The data from this paper suggests that specific cells within the body’s bone marrow, far from a tumor site, support the tumor’s progression. The tumor signals the bone marrow to increase production of CD 11b+ myeloid cells and enter the bloodstream, recruiting them to the tumor site. Interrupting this process has the potential to arrest progression of the tumor – stopping it before it becomes incurable, such as occurs in high-grade gliomas like glioblastoma multiforme (GBM).

GBM is a devastating tumor with an extremely poor prognosis. In recent years, GBM has claimed the lives of Senator Edward Kennedy, baseball player Gary Carter, and former Vice President Joe Biden’s son Beau. An estimated 35% of these deadly tumors originate as low-grade gliomas that transform into their high-grade and mostly fatal counterparts. With a simple blood test, patients with elevated CD11b+ myeloid cells could be stratified into clinical trials designed to arrest malignant progression before tumors progress.
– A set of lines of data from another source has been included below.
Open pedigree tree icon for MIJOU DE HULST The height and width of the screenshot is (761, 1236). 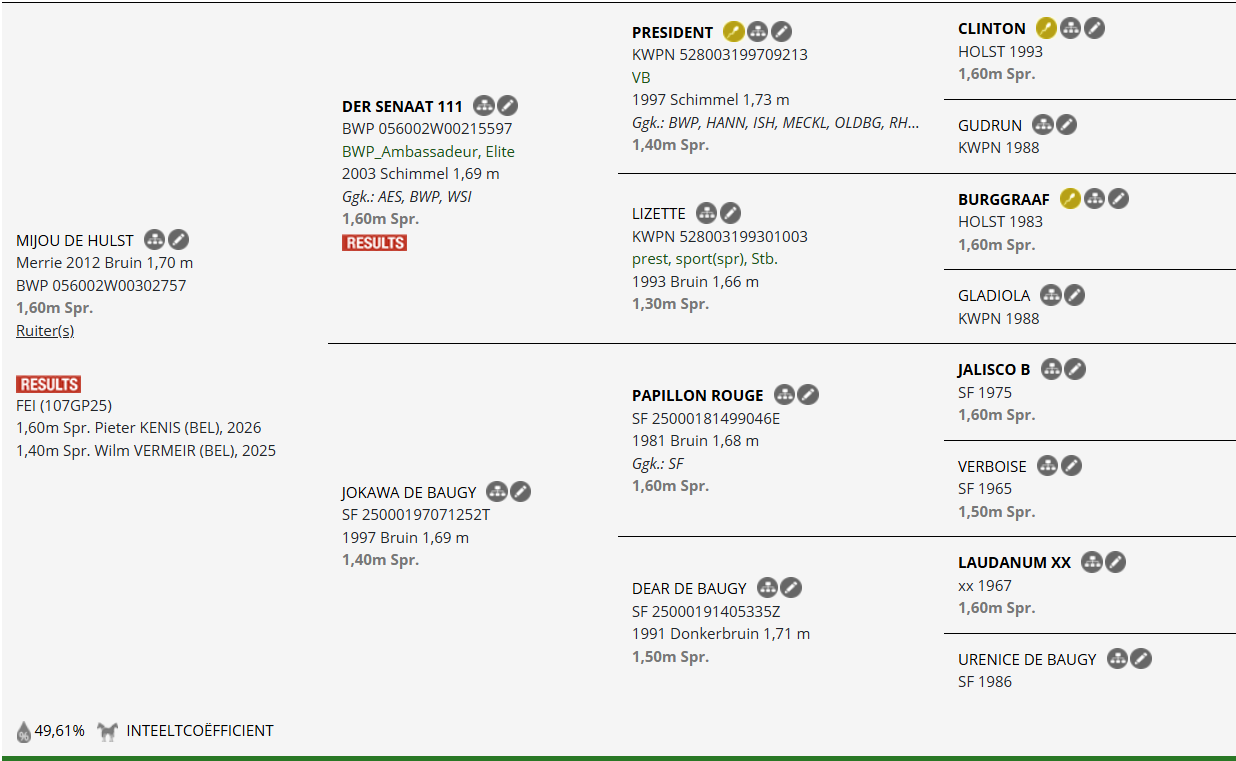click(154, 240)

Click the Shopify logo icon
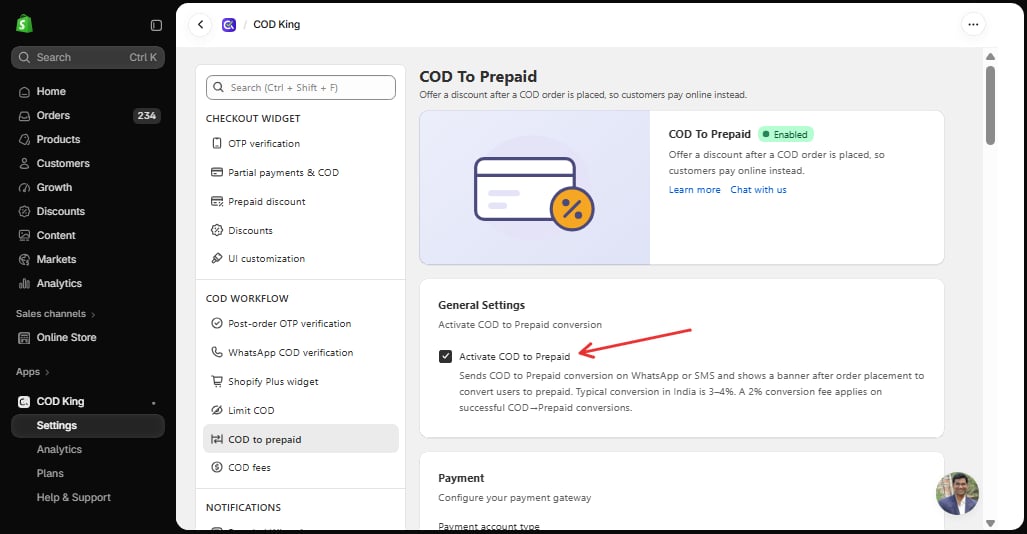24,24
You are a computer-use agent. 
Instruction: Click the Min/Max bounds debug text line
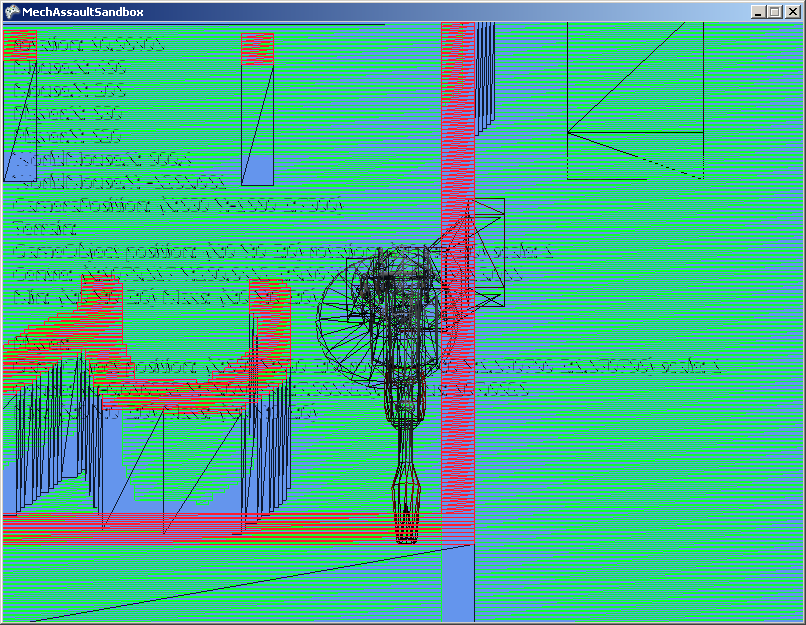click(x=150, y=297)
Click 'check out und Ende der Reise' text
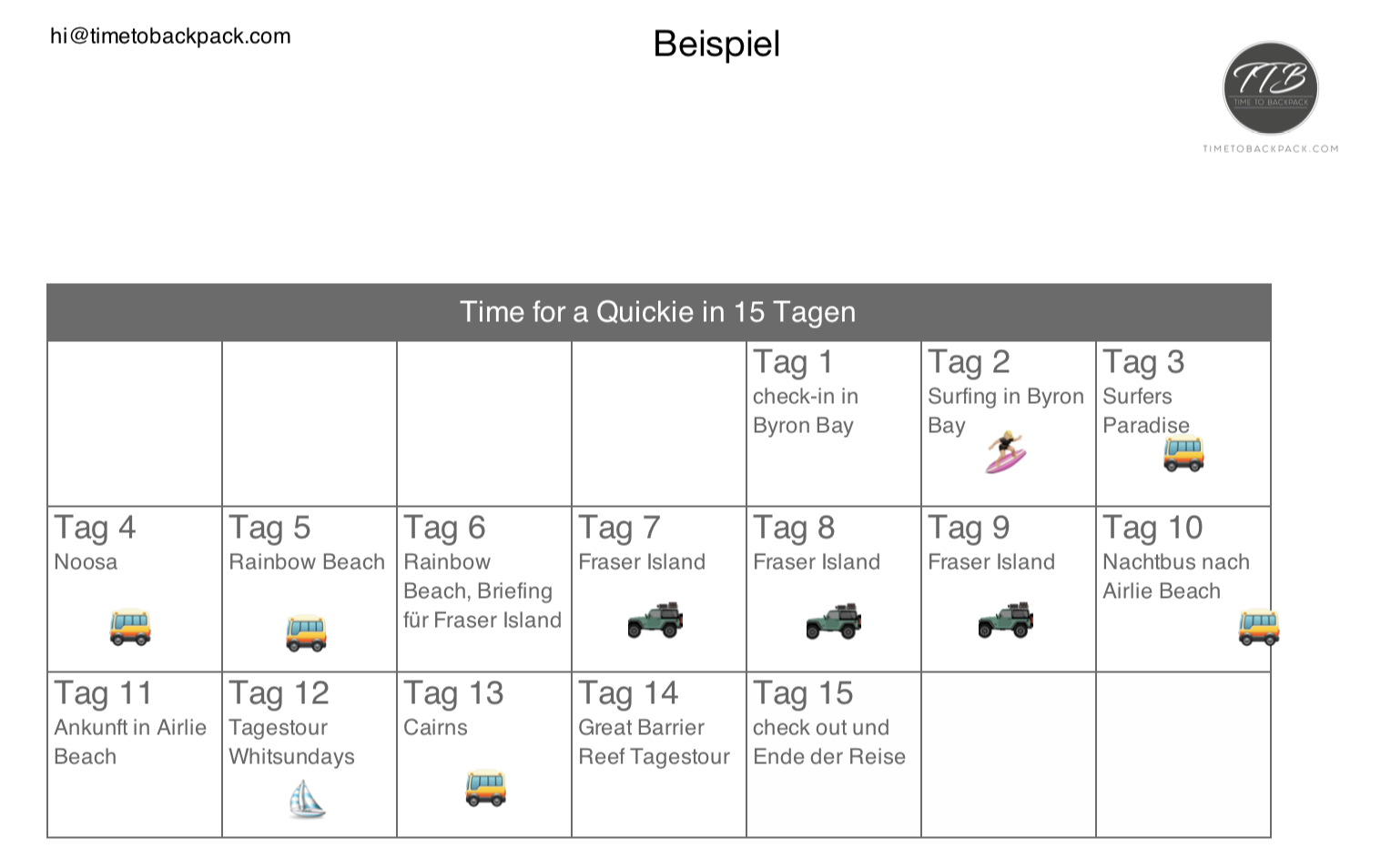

This important finding, which has been shown to work in mouse models, will likely be translated into a clinical trial and may someday offer new targeted immunomodulation for children and adults diagnosed with a low-grade glioma. FDA-approved JAK 1/2 inhibitor compounds are being used in current clinical practice for various myeloproliferative disorders, and this study suggests that these agents may be appropriate to test in select low-grade glioma patient populations.

Malignant astrocytic tumor progression potentiated by JAK-mediated recruitment of myeloid cells.